Alice made a short calculation, and said “Seven years and six months.”

“Wrong!” Humpty Dumpty exclaimed triumphantly. “You never said a word like it!”

“I thought you meant ‘How old are you?’” Alice explained.

“If I’d meant that, I’d have said it,” said Humpty Dumpty. (p. 161)


“And only one for birthday presents, you know. There’s glory for you!”

“I don’t know what you mean by ‘glory,’” Alice said.

Humpty Dumpty smiled contemptuously. “Of course you don’t – till I tell you. I meant ‘there’s a nice knock-down argument for you!’”

“But ‘glory’ doesn’t mean ‘a nice knock-down argument,’” Alice objected.

“When I use a word,” Humpty Dumpty said, in rather a scornful tone, “it means just what I choose it to mean – neither more nor less.”

“The question is,” said Alice, “whether you can make words mean so many different things.”

“The question is,” said Humpty Dumpty, “which is to be master – that’s all.” (p. 163)

(Shortly after this, Humpty Dumpty explicates the first stanza of Jabberwocky by giving meanings for the nonsense words.)

Saturday, May 30, 2009

Things That Aren't There

I have been thinking about how words can be more meaningful than the things they describe.

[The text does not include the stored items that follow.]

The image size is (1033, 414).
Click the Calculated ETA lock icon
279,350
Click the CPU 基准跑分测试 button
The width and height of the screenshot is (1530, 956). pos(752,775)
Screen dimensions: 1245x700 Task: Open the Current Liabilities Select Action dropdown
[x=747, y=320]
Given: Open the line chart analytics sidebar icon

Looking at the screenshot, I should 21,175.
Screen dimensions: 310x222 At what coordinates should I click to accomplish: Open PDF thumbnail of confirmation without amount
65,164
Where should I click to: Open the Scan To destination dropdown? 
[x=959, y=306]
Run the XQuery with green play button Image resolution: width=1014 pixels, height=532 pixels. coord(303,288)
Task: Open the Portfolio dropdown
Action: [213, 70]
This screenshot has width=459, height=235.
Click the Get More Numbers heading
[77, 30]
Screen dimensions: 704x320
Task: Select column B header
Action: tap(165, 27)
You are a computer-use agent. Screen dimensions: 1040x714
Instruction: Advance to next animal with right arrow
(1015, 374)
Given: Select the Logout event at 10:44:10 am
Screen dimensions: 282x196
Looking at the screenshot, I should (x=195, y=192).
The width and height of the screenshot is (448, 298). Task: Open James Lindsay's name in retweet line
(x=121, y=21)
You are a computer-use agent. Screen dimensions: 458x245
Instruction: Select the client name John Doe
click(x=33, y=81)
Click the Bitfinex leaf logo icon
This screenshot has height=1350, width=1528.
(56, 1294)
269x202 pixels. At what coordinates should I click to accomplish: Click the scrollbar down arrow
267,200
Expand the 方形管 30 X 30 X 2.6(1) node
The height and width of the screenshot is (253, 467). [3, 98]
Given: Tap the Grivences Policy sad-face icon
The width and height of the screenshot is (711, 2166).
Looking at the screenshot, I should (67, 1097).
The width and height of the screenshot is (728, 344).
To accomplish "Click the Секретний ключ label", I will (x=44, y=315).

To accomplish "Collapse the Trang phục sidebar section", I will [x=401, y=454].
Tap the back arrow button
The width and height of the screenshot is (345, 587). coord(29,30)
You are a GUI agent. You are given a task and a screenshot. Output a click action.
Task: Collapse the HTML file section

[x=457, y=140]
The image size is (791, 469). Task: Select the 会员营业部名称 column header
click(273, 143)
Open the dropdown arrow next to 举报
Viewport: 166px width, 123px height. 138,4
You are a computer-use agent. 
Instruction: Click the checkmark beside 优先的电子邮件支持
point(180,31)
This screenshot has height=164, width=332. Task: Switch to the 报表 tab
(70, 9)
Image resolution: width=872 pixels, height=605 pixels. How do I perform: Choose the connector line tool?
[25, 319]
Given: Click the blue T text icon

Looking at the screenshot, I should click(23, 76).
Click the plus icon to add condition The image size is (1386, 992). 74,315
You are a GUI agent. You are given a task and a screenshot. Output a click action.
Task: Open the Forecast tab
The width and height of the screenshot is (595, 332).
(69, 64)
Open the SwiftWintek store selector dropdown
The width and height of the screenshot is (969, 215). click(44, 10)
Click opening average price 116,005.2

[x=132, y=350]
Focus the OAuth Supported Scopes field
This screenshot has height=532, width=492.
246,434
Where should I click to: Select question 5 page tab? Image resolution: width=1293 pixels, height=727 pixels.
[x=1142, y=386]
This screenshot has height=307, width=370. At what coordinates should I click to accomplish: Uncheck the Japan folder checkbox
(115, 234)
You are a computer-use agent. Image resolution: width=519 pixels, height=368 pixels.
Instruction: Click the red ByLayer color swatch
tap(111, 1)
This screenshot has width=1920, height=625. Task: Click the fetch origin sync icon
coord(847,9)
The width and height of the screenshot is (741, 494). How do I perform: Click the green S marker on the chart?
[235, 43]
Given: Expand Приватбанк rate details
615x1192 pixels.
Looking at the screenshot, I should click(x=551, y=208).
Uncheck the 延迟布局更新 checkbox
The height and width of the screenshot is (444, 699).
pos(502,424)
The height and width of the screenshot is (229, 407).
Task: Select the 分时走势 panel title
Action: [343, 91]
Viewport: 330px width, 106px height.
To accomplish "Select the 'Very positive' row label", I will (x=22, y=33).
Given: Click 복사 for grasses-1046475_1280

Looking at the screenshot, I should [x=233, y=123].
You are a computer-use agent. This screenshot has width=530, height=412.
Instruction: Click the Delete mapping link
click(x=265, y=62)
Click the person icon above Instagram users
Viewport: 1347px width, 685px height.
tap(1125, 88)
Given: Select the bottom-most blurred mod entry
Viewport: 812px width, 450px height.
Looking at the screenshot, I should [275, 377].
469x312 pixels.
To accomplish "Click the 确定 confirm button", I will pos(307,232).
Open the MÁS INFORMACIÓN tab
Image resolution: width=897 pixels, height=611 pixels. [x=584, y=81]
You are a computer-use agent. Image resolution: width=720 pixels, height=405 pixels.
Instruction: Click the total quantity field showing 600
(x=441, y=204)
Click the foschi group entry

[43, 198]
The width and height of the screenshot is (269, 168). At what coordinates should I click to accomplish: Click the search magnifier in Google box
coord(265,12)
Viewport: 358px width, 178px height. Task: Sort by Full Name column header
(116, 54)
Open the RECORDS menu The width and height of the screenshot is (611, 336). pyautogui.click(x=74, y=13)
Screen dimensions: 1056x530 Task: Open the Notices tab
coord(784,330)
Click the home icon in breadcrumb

The human mind has some clever little things called "memory" and "imagination." Because of this we think about things that are either not in existence any more or possibly don't exist at all. Now maybe this is a "tree falls in the forest" question, but do those ideas even exist if we can't talk about them? Maybe or maybe not, but certainly the ideas take off and gain corporeality through discussion.

Think of a person you have lost. That person has a name, a word used to describe him. You can still talk about that person by name, remember your time together, and in many ways, keep him with you through shared memories. The person the name belongs to no longer exists, but the name continues to mean everything it did when the person was alive. The word is now more real than the thing it describes.

Now think of God. Some would say God is imagined. Whether He is isn't really important to this discussion. What is important is that what exactly God means is up for debate. The fact that we have a name for God allows that debate to take place. The fact that we can talk about God makes most religions what they are. Do you see how essential it is to have a word for something if we are to make it a part of our lives?

For the word to truly come to life, to create meaning, must it be spoken? Consider my examples. Remembering a lost friend is an activity normally done out loud. And although there are many persuasive religious texts, religion is also a very verbal activity.